There are some satellite images now available which show moons with very curious features on them; features which span more than a river’s or mountain’s dimensions, and are much more than big impact craters.  Take a look here and here, for example.  Are these really natural formations?  Could they have been made by people shaping more than just one mountain?

Now let’s say this is possible, and that it was done at least once or twice in the past for some reason.  If you could rearrange mountains and mountain ridges, and then islands or even continents, …why not an entire world?  …If you could build a ship bigger than a town, …what about out in Space where there is no limit to size at all?  Could you build a ship big enough for many towns?  How about entire civilizations?  …Could you build a Space station as large as a small moon?

There are some who believe that the Moon; Earth’s own ‘satellite’, has no reason to be where it is, or how old its surface rocks indicate it is (far older than the Earth), or tidally-locked (always with the same side facing us), or resonating like it does when tested with explosives (it is said to ‘ring like a bell’, indicating it has more than just large caverns throughout its crust and core; it is hollow).  There are some who claim that it is artificial, like a Dyson Sphere, and that it, being as old as it is, has functioned like a seashell borrowed and reused by numerous crabs.  What is really the case?

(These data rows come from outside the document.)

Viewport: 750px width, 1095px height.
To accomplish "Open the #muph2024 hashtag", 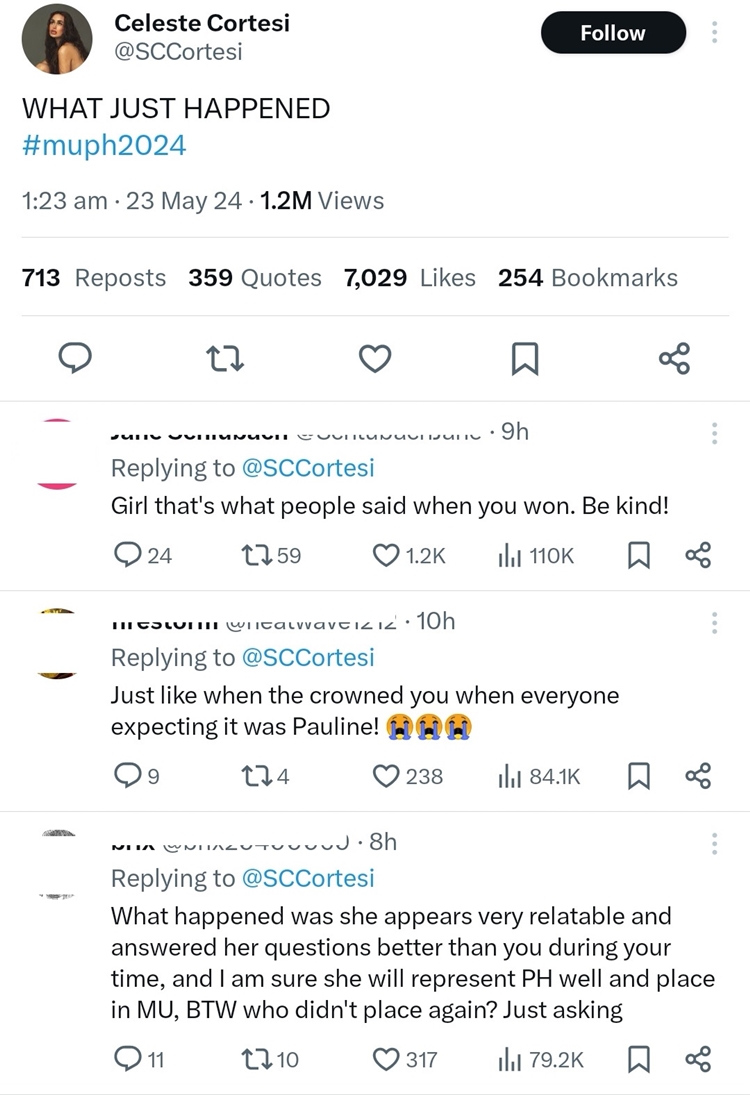I will pyautogui.click(x=104, y=145).
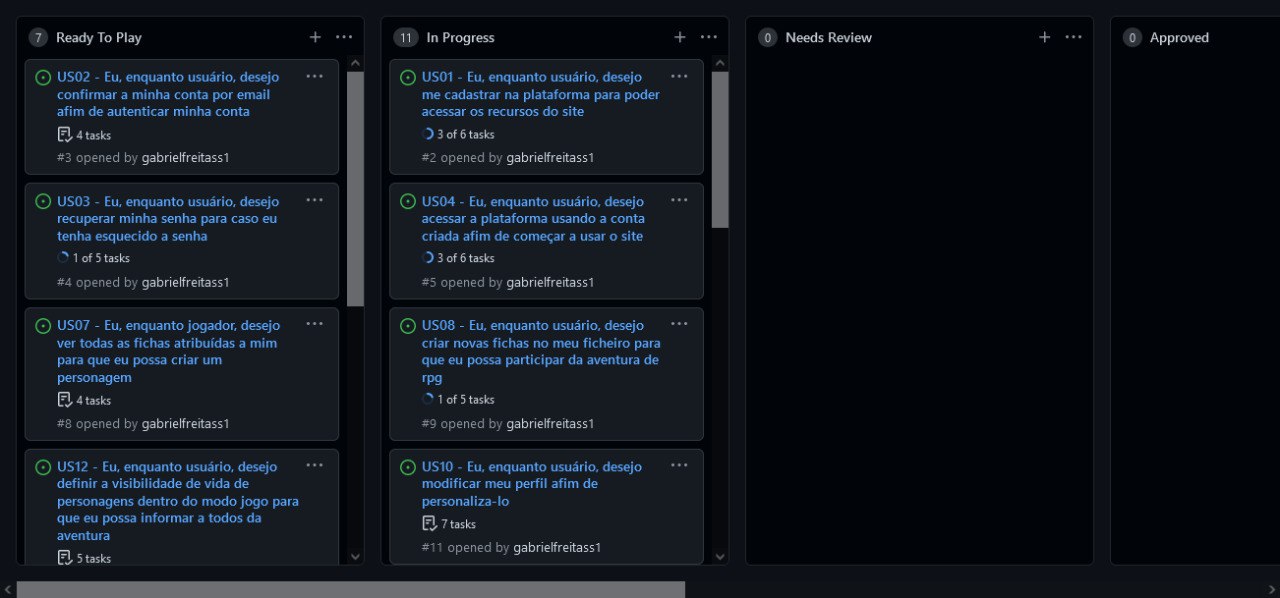This screenshot has height=598, width=1280.
Task: Open Needs Review column options menu
Action: tap(1073, 37)
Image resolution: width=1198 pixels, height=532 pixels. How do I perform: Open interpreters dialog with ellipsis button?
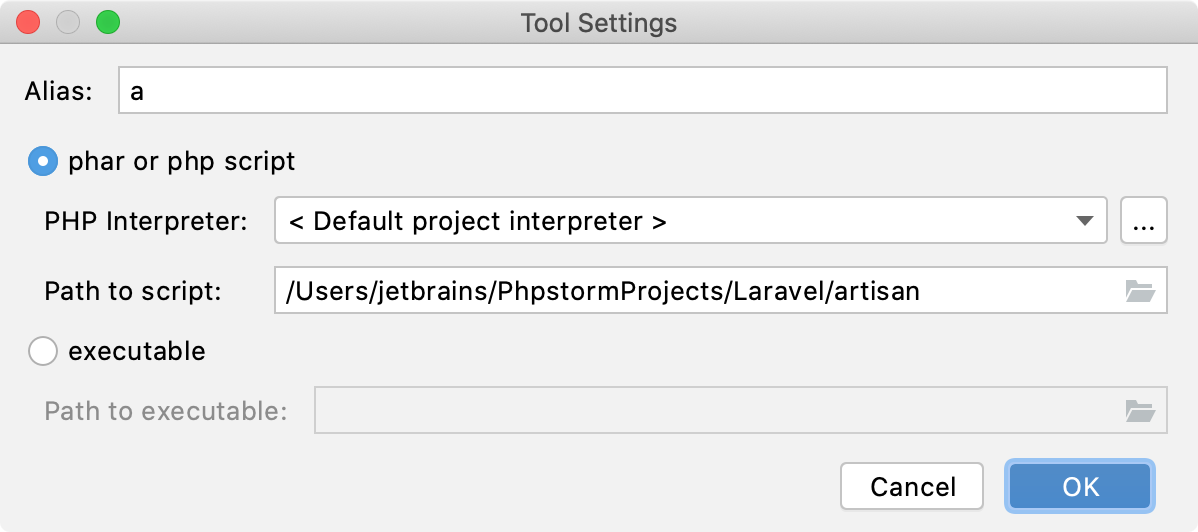click(1144, 220)
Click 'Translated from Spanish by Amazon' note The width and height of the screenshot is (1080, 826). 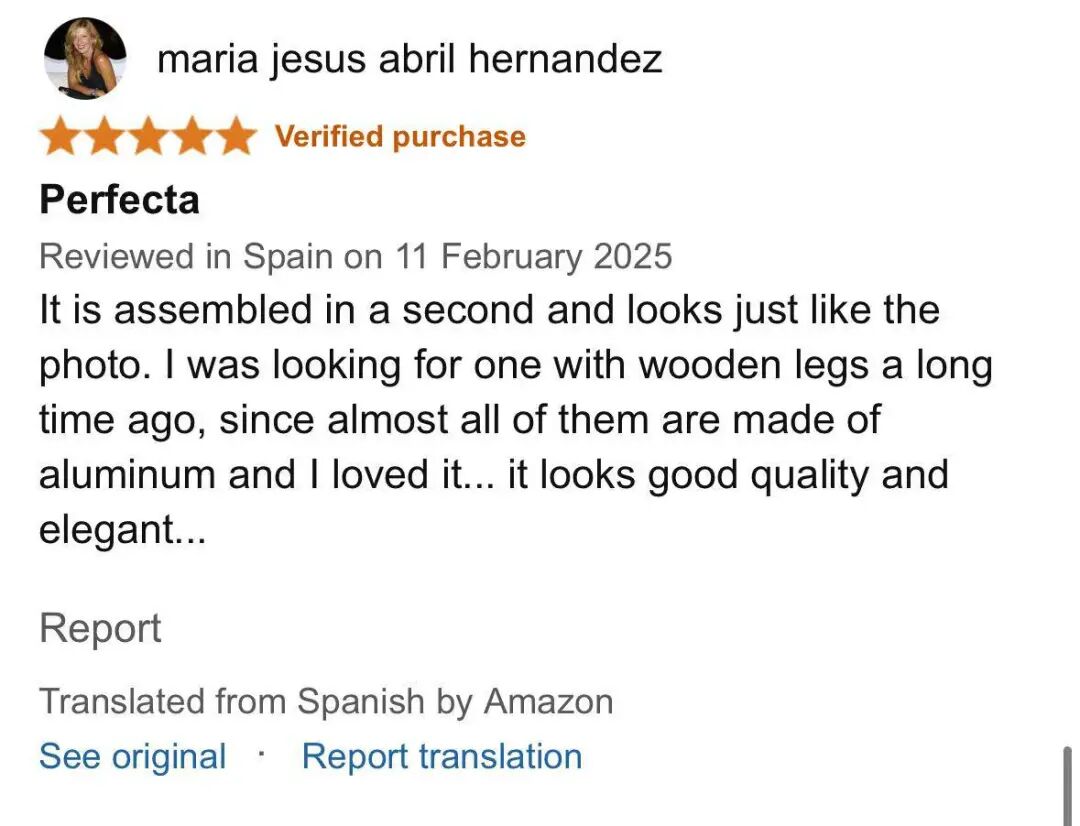coord(326,702)
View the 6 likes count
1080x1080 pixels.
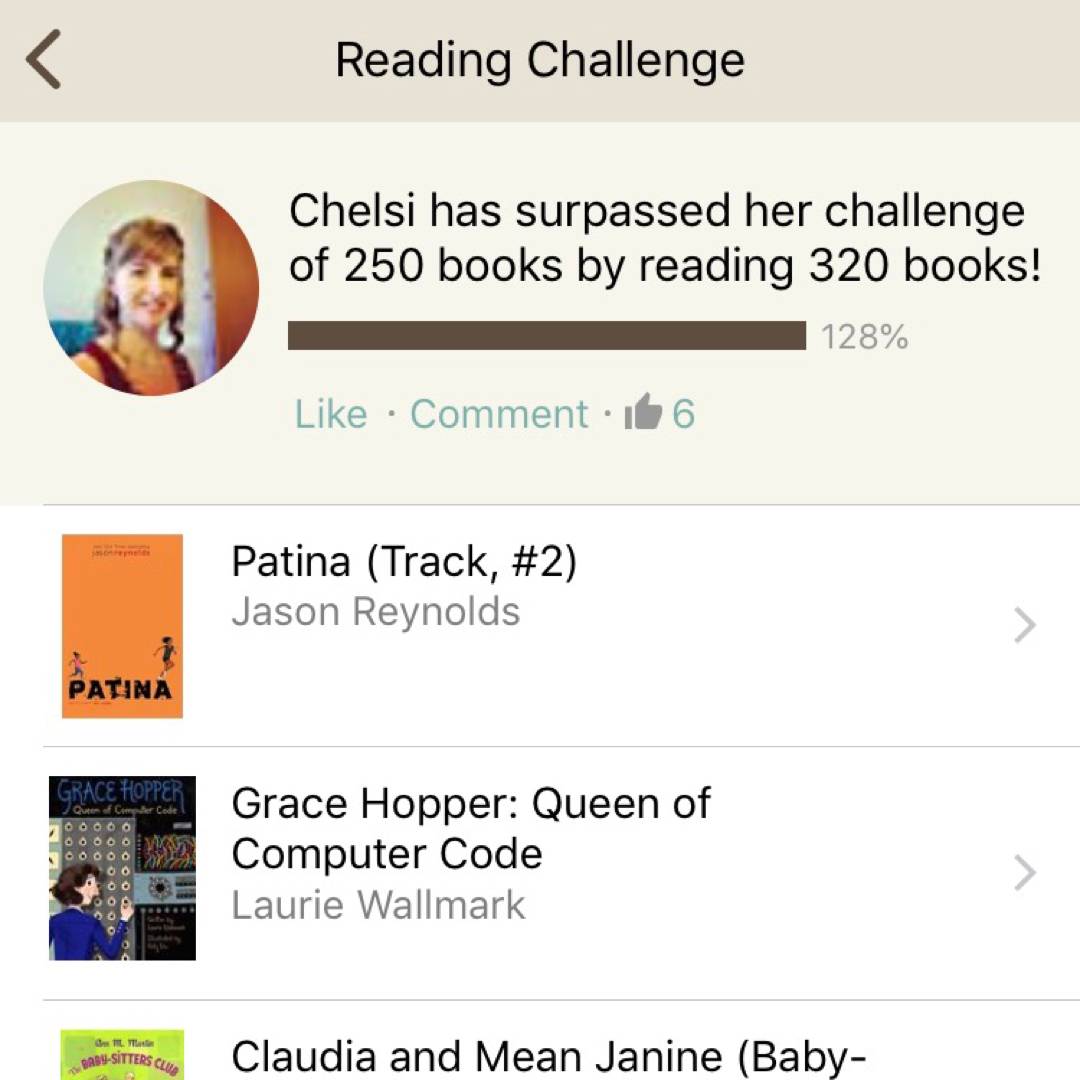(683, 414)
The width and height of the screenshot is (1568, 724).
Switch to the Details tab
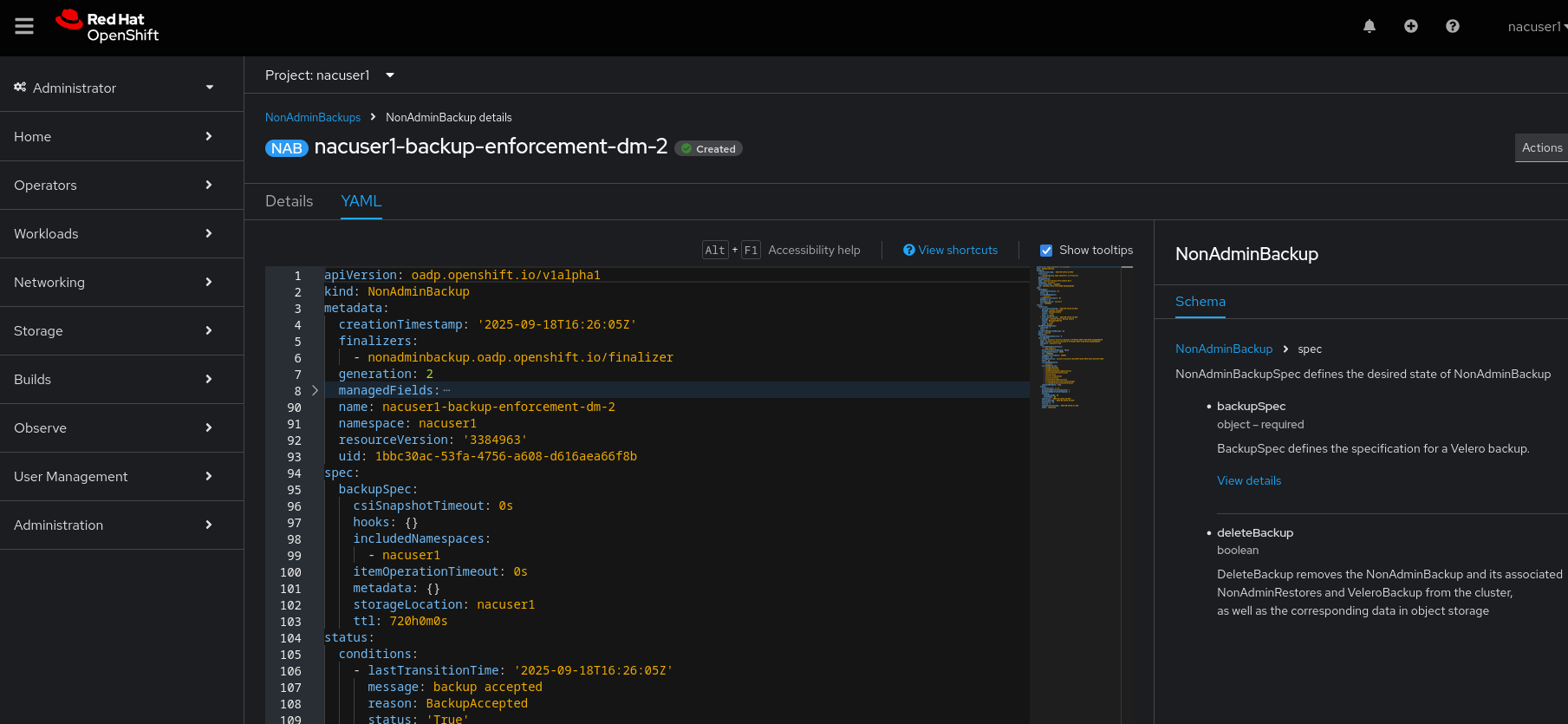(289, 201)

The most interesting theory I’ve come across is that our moon is, in fact, artificial; man-made, and that where it was made, somehow and for whatever ancient reason, was inside the atmosphere of one of our gas giants; Jupiter.  The story goes that it was built there and migrated here, perhaps among other places across Space, and was anchored in our orbit as a means of monitoring and regulating the new and bizarre lifeforms on this world.  Millions of people live on and in it, and the towering ruins of those who used the Moon before them stand miles tall up from the lunar surface, some of them made entirely from some unknown form of super-strong glass.  I know; a lot to take in.  (See here.)

I neither believe nor disbelieve any of this.  I am merely relaying an interesting theory and claim I heard.  I’ll be going out there to this moon of ours one of these days, perhaps via Spaceport America, perhaps with other help, perhaps in a craft of my own.  I suggest, if you feel so inclined, you make efforts toward the same; go out and see what is really out there in our solar system and beyond.  See if you can find evidence of, or otherwise figure out, why so many of the land-forms on our world, and those of other worlds, seem so undeniably man-made.  (Oh, and another hint and ‘bread crumb’ for you:  the rings of Saturn look pretty artificial when you get up close and personal with them, too.)